** Opening TEXT FOR ANALYSIS block **

Visitor restrictions in long-term care homes that began in March 2020 and lasted a year caused hardship for many residents and their families — some residents in a survey by the Office of the Seniors’ Advocate said they would have preferred COVID-19 to the isolation they experienced.

The restrictions were driven by mounting death counts in seniors’ homes during the first wave of the pandemic, prior to the creation of a vaccine. Over time, provincial health officer Dr. Bonnie Henry clarified that every resident should be allowed one essential visitor, but the approval was left to management of individual care homes. Some families fought to gain status, while others gave up.

Mackenzie said while restricting the number of people visiting care facilities as cases soar is reasonable, returning to a situation where only about 20 per cent of residents had essential visitors and care homes were left to their own devices to determine whether a resident met the criteria makes no sense. “My argument is that every resident is entitled to an essential visitor — full stop.”

Jeanette Harper, who visited her mother Marguerite Bell, 90, at Eden Gardens in Nanaimo on Monday, said she was disappointed by the restrictions. “Most of us have had to jump through a lot of hoops to become an essential visitor,” she said. “It shouldn’t be that way.”

Harper doesn’t believe the restrictions will be lifted Jan. 18, when Henry said she’ll re-evaluate many of the limits now in place. “So we’re imploring Health Minister Adrian Dix and Bonnie Henry to please mandate that every resident be given at least one essential visitor. “There is no substitute for the loving touch of a family member or loved one going to see someone in long-term care — be it a window visit or Facetime,” she said. “It’s really sad that it’s happening again.

“Didn’t we learn anything a year ago?”

B.C. Care Providers Association president Terry Lake, a former health minister, said Monday he was frustrated with what he called a lack of consultation about the restrictions announced Friday.

** Closing TEXT FOR ANALYSIS block **
** Opening DATA block **

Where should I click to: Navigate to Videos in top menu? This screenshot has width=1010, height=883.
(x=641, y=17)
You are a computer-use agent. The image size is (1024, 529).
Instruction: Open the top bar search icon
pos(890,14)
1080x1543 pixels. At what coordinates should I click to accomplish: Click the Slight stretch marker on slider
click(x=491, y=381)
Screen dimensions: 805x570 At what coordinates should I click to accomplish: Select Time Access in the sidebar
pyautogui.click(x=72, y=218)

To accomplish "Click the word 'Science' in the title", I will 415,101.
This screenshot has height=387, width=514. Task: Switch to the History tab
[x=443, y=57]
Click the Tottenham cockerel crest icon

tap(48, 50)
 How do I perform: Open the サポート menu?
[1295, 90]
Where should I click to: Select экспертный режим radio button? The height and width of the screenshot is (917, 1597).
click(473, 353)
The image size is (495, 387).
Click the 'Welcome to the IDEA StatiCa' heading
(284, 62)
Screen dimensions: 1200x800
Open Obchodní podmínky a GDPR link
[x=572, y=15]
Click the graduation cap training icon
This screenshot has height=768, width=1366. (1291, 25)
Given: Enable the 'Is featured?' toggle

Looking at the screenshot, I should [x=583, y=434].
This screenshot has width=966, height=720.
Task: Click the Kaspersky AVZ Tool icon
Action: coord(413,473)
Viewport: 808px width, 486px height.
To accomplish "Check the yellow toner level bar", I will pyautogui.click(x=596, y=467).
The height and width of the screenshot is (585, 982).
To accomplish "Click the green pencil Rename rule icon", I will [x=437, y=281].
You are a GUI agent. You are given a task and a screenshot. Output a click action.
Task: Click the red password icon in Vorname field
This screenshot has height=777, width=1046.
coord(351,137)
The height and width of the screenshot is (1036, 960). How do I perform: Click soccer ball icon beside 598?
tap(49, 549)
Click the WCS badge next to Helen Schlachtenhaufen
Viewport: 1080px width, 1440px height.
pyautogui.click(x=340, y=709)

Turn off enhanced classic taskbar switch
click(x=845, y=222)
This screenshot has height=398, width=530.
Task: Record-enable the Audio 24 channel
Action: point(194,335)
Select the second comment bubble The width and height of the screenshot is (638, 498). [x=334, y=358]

** Closing DATA block **

* _WORK INSTRUCTIONS_
**a)** Answer these questions from the text on care-home visitor limits:
(i) In what month and year did the visitor restrictions in long-term care homes begin?
(ii) Which care home was Jeanette Harper's mother living in, and in what city?
(iii) Who is president of the B.C. Care Providers Association?
**b)** Extend the text on care-home visitor limits, starting after its last sentence.
The items are separate material and have nothing to do with the text on care-home visitor limits.

* _OUTPUTS FOR THE TASKS_
**a)**
(i) March 2020
(ii) Eden Gardens, in Nanaimo
(iii) Terry Lake

**b)**
Care homes were preparing to receive and start administering rapid tests for all visitors Friday when Lake said he got a phone call from the Health Ministry “literally as Dr. Henry was making her announcement.”

“Operators in care homes feel like they are in a game of whack-a-mole,” said Lake. “The lack of communication is a real concern.”

The restrictions are another blow to long-term care residents “who have borne the brunt of this pandemic,” said Lake.

“If you’ve got dementia or Alzheimer’s, you don’t understand why your family’s not coming to visit you anymore,” said Lake. The essential-visitor designation also puts care-home administration in the difficult position of deciding which residents and families meet the criteria and which don’t, he said.

“We’d like to see the provincial health officer or the ministry designate that everyone is allowed to have a least one essential visitor —in Ontario, they are allowed to have two essential visitors and that is something that we could have done here easily.”

Visitors — spouses or adult children — are often not the ones bringing COVID into care homes, he said. “The last thing they want to do is cause an outbreak in their loved one’s home.”

All health-care workers, including those in care homes, are required to be vaccinated against COVID-19. However, Lake has long advocated for rapid testing of staff before every shift, or at least three or four times a week.

The province has said it’s awaiting arrival of new rapid tests, packaged for individual use, from Ottawa.

“But instead the easy thing to do seems to be to cut off visitation,” said Lake. “I think it’s maybe simple to do — but it’s cruel.”

Both Lake and Mackenzie say most essential visitors make life easier for staff and substantially improve the quality of life of residents, whether they are feeding or bathing them or holding their hand.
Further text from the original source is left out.